## ASSIGNMENT
Below are records to give again exactly; omit each image they contain.

## RECORDS SHOWN
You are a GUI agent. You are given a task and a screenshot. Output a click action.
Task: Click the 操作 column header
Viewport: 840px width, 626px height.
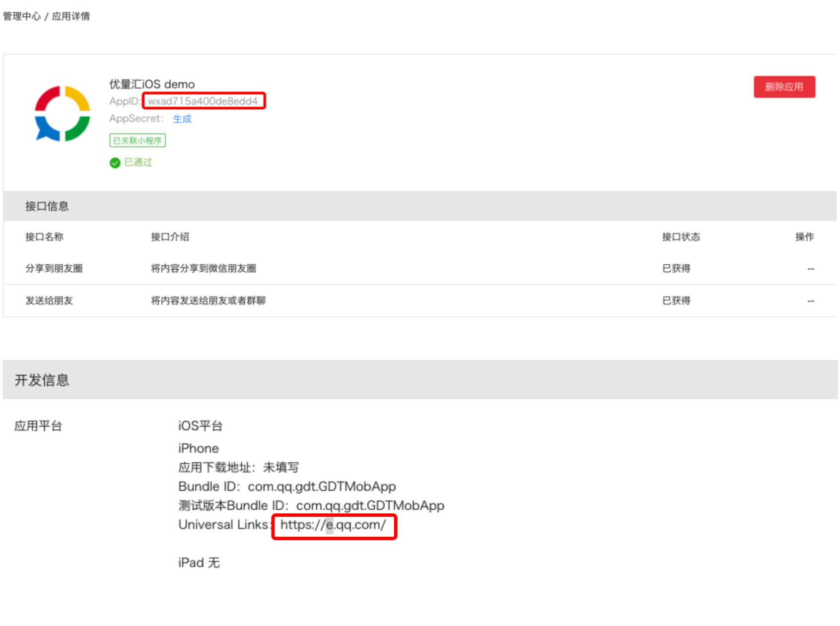point(804,237)
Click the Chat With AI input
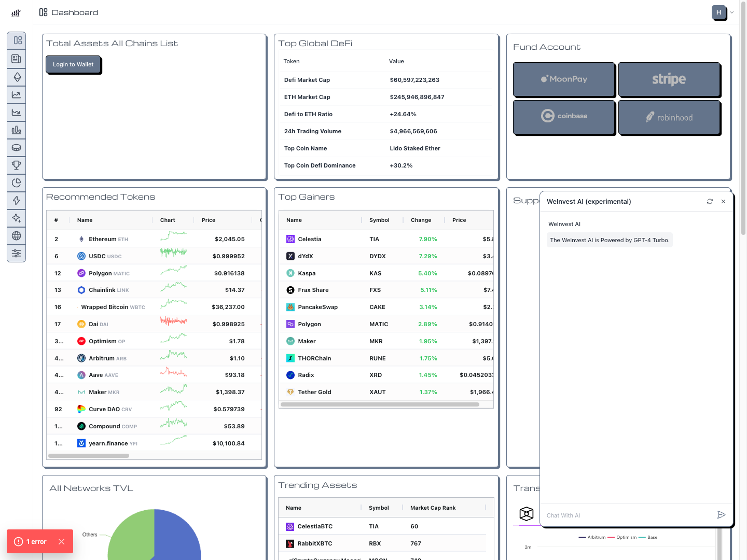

## SOLUTION FOR THIS EXERCISE
You are a GUI agent. You are given a task and a screenshot. Output a click action.
Task: Click the 操作 column header
Viewport: 840px width, 626px height.
point(804,237)
Click the Chat With AI input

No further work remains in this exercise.